Оказывается, что значительная часть прироста коренных малочисленных народов достигается не за счет превышения рождаемости над смертностью, а за счет того, что мы сейчас называем этнической реидентификацией. В советское время шел процесс ассимиляции, то есть потомки смешанных в этническом отношении браков чаще всего записывались русскими, или родители записывали их русскими.

- Это было выгоднее?

- Да. В то время это было выгоднее, это было в русле национальной политики нашего государства, унификации. Сейчас ситуация прямо противоположная, и во многих случаях увеличение численности коренного народа за последний межпереписной период значительно превысило величину его естественного прироста. То есть идет процесс так называемого восстановления национальности. По данным наших исследований, такой процесс идет не у всех народов, и даже у одного и того же народа ситуация в разных регионах может быть различная.

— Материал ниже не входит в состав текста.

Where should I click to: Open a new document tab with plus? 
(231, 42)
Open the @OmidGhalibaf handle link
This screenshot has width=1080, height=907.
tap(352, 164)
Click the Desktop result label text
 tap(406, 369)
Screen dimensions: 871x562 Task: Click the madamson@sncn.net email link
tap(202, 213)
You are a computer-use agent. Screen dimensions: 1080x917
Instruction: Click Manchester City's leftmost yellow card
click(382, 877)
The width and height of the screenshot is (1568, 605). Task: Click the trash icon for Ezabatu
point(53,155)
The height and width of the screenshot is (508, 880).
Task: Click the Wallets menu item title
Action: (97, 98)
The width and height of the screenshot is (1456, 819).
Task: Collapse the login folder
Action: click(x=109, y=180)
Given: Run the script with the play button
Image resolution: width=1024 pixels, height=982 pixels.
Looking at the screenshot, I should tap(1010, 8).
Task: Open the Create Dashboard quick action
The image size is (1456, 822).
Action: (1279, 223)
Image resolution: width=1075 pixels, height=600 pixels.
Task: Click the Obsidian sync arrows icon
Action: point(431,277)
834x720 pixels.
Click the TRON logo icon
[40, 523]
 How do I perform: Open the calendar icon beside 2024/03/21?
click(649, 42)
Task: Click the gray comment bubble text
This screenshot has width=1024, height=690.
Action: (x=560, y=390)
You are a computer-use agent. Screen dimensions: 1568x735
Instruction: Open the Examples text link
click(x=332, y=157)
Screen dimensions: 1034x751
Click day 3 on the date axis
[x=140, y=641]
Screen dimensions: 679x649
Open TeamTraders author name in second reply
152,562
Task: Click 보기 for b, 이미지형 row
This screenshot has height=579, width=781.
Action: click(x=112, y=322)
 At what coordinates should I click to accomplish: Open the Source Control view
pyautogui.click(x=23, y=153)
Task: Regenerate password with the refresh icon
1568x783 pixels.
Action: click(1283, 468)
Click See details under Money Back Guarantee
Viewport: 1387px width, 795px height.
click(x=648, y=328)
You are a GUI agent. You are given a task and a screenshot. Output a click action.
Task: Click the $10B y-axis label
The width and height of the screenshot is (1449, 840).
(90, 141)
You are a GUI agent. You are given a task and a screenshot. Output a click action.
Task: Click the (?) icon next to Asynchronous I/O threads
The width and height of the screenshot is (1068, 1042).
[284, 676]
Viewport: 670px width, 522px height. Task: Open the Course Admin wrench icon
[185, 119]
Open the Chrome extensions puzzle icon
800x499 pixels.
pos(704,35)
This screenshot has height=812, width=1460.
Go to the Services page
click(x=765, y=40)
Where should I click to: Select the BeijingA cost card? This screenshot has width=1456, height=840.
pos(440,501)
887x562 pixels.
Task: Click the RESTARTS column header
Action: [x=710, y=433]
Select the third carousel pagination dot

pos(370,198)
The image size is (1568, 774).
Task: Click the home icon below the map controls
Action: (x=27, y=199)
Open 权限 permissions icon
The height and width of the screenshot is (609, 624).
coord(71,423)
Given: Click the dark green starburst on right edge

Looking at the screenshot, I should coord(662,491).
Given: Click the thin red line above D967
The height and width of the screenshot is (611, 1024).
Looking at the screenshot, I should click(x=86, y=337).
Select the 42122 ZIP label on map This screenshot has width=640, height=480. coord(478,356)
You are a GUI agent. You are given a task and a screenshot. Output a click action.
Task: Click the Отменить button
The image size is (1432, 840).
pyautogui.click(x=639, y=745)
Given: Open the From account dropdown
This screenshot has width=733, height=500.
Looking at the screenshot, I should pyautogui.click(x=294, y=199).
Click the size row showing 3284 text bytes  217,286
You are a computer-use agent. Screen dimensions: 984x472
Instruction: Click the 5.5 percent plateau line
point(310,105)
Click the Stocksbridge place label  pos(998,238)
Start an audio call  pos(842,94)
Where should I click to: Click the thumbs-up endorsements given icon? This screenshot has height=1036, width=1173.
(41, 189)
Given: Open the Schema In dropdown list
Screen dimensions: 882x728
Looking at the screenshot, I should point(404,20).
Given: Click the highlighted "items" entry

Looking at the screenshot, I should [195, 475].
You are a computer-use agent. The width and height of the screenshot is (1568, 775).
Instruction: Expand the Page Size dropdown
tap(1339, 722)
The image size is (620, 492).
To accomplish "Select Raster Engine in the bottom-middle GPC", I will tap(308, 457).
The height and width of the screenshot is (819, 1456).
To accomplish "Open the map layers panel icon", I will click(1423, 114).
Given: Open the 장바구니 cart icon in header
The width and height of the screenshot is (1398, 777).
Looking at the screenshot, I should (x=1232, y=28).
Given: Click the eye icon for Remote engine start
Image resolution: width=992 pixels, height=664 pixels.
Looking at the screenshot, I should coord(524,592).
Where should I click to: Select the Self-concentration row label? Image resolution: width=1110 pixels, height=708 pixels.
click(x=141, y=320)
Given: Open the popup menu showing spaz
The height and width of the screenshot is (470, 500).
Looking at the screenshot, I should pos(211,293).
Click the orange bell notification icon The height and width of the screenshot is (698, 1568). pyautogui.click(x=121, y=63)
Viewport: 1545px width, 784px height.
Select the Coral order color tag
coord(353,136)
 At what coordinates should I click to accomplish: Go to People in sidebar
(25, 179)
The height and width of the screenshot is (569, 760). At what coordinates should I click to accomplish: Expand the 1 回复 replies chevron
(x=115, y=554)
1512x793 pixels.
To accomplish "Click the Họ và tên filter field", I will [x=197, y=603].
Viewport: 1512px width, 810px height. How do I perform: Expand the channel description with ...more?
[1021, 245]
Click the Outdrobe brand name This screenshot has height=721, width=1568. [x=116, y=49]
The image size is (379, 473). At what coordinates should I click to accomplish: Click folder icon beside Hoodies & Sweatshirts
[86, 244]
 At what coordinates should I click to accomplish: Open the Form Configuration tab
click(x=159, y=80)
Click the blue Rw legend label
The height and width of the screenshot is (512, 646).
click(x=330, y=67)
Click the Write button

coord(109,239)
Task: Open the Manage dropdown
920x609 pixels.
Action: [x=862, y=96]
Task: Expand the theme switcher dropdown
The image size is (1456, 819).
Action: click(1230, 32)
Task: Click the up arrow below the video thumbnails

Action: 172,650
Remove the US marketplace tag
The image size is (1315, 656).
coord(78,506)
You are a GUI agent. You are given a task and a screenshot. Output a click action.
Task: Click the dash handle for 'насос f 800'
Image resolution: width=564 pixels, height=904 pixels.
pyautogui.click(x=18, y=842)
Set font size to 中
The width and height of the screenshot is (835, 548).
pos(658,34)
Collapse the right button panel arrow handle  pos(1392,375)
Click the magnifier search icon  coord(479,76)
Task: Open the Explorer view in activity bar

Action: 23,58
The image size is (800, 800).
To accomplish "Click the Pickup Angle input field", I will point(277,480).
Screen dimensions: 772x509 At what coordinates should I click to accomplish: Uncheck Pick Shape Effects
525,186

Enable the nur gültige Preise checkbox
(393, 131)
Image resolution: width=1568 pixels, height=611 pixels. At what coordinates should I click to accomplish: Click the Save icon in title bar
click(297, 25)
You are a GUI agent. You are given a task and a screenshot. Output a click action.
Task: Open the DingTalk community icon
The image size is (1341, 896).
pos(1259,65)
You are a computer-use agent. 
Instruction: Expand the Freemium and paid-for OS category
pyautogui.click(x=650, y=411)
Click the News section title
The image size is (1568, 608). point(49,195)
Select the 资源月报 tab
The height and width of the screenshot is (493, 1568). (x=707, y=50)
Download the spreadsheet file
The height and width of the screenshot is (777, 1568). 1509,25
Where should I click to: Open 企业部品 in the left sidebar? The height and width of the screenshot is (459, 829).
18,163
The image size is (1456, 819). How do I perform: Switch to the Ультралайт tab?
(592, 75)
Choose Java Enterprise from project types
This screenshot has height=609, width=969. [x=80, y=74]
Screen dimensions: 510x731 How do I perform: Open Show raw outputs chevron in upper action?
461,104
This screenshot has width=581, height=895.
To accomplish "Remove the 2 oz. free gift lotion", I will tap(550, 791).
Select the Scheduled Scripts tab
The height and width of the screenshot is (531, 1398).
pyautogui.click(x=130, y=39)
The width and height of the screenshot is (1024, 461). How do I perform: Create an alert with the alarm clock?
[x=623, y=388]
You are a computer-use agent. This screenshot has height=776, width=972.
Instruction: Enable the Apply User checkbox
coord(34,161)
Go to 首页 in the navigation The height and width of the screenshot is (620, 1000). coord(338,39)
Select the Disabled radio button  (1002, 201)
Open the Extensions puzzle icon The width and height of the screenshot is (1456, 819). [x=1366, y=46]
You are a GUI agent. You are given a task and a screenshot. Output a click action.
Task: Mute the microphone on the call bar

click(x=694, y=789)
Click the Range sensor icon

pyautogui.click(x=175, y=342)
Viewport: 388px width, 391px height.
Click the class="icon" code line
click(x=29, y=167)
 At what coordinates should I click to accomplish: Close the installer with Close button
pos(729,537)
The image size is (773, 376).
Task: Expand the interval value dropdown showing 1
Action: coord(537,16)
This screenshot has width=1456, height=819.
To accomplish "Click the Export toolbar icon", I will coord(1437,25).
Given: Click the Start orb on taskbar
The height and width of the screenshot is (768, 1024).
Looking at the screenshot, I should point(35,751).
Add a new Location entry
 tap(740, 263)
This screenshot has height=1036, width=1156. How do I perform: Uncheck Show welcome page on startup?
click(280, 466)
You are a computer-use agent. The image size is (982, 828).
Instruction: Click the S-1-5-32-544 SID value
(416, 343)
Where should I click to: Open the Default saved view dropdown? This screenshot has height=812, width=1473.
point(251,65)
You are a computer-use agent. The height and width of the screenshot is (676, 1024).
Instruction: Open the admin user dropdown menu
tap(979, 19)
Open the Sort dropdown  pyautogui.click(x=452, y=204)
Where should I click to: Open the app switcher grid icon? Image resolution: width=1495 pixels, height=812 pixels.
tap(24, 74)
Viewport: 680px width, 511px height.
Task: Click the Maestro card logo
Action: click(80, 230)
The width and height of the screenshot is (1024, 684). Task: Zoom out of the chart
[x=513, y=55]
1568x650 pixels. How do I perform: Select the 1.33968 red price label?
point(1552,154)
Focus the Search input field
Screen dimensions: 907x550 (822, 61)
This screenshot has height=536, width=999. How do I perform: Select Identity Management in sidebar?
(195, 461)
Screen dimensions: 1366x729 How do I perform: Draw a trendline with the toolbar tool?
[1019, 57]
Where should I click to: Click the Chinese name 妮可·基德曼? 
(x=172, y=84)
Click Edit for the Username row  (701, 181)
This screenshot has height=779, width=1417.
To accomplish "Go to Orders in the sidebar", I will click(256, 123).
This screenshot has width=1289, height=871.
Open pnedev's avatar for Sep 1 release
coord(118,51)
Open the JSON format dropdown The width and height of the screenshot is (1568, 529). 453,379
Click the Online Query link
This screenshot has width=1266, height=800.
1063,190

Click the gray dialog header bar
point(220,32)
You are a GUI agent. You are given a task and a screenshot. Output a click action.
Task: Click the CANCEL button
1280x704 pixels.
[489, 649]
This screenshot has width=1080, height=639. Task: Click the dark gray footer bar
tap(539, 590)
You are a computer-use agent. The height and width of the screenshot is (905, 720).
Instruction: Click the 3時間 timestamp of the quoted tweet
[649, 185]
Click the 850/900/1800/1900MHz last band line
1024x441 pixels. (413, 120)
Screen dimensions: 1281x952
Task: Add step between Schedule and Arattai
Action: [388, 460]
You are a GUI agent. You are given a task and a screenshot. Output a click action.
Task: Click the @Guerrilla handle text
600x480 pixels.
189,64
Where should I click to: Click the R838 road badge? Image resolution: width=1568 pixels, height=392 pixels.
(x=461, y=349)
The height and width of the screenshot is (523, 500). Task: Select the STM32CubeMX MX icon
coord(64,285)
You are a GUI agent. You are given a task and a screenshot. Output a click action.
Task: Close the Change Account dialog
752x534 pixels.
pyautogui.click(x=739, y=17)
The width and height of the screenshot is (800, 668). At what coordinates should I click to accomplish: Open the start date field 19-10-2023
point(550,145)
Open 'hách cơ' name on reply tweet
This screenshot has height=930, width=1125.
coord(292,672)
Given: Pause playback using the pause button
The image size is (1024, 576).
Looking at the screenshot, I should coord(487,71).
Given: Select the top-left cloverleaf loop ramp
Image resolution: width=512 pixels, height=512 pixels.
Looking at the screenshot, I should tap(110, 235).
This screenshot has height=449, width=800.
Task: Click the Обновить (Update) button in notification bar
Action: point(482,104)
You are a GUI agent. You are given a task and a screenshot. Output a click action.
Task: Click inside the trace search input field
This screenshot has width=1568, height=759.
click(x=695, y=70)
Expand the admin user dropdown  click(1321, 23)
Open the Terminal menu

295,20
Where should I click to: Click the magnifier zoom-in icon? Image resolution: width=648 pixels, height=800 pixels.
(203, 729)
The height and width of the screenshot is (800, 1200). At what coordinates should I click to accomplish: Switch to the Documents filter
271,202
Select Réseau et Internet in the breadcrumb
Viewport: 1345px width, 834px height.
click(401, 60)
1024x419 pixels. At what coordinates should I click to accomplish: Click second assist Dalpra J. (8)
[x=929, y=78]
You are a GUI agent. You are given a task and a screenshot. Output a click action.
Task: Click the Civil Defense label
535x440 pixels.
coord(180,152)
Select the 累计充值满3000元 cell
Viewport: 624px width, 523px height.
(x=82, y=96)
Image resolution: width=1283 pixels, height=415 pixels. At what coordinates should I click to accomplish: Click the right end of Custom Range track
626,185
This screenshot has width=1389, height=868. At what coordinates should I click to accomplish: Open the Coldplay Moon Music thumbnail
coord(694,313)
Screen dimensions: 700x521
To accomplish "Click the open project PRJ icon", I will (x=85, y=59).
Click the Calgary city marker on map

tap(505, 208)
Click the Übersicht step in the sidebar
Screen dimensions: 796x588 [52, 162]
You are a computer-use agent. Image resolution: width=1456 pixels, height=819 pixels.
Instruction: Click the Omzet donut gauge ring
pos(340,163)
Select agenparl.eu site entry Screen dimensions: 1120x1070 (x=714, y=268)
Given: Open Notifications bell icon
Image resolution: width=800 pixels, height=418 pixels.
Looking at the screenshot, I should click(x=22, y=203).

- А связано ли это как-то со льготами – например, в одном регионе льготы больше и выгодно записывать себя в коренные малочисленные народы, а в другом – нет? Или нельзя проследить такую закономерность?

- Это надо специально изучать, но некоторая связь с региональной политикой наблюдается. Например, в Республике Саха (Якутия), где национальным вопросам уделяется большое внимание, действительно большой прирост за счет реидентификации. Но если мы возьмем собственно демографическую ситуацию, то она лучше всего у ненцев, это наиболее быстро растущий коренной малочисленный народ, который в скором времени может преодолеть уже рубеж в 50 тысяч, до которого народ считается малочисленным, то есть перестать быть малочисленным. И там прирост идет, в основном, за счет естественного увеличения численности населения. Этому тоже можно найти объяснение, поскольку там большая часть семей ведет кочевой образ жизни, занимается кочевым оленеводством, а число детей в таких семьях больше, чем у оседлых жителей. Тем более что при переезде из деревни в город естественный прирост снижается, то есть чем больше урбанизированность, чем больше процент городских жителей, тем меньше естественный прирост населения. А у ненцев уровень урбанизации низкий.

- Чем живут коренные народы - именно те, которые не переехали в город, а занимаются традиционной деятельностью?

- Ну, понятие традиционное природопользование, традиционное хозяйство обычно включает оленеводство, охотничий промысел, рыболовство и охоту на морских млекопитающих, которая сохранилась, в основном, на Чукотке. Морские млекопитающие – это киты, моржи, тюлени.

- В чем  традиционность этих занятий?

- Традицию обычно соотносят с инновацией, и действительно, любая традиция когда-то была инновацией, то есть когда-то была чем-то новым. Понятие традиционности - оно относительное. Но на самом деле традиционное - не обязательно значит старое, может быть и новая традиция. В качестве новой традиции можно назвать так называемую палатку канинских оленеводов, ненцев. Большая часть ненцев живет в чумах – конических переносных жилищах известной конструкции. А канинцы изобрели свою конструкцию, которую назвали «палаткой». Это своеобразный очень легкий переносной домик (см. фото) из 2-3 слоев брезента на деревянном каркасе. Такая «палатка» собирается за 15-20 минут, за это же время разбирается. По словам тех, кто ими пользуется, она значительно более удобна, чем чум. Единственный недостаток – она менее устойчива против ветра, поэтому, когда она уже поставлена, ее обычно укрепляют нартами. Она придумана в 60-е годы ХХ века.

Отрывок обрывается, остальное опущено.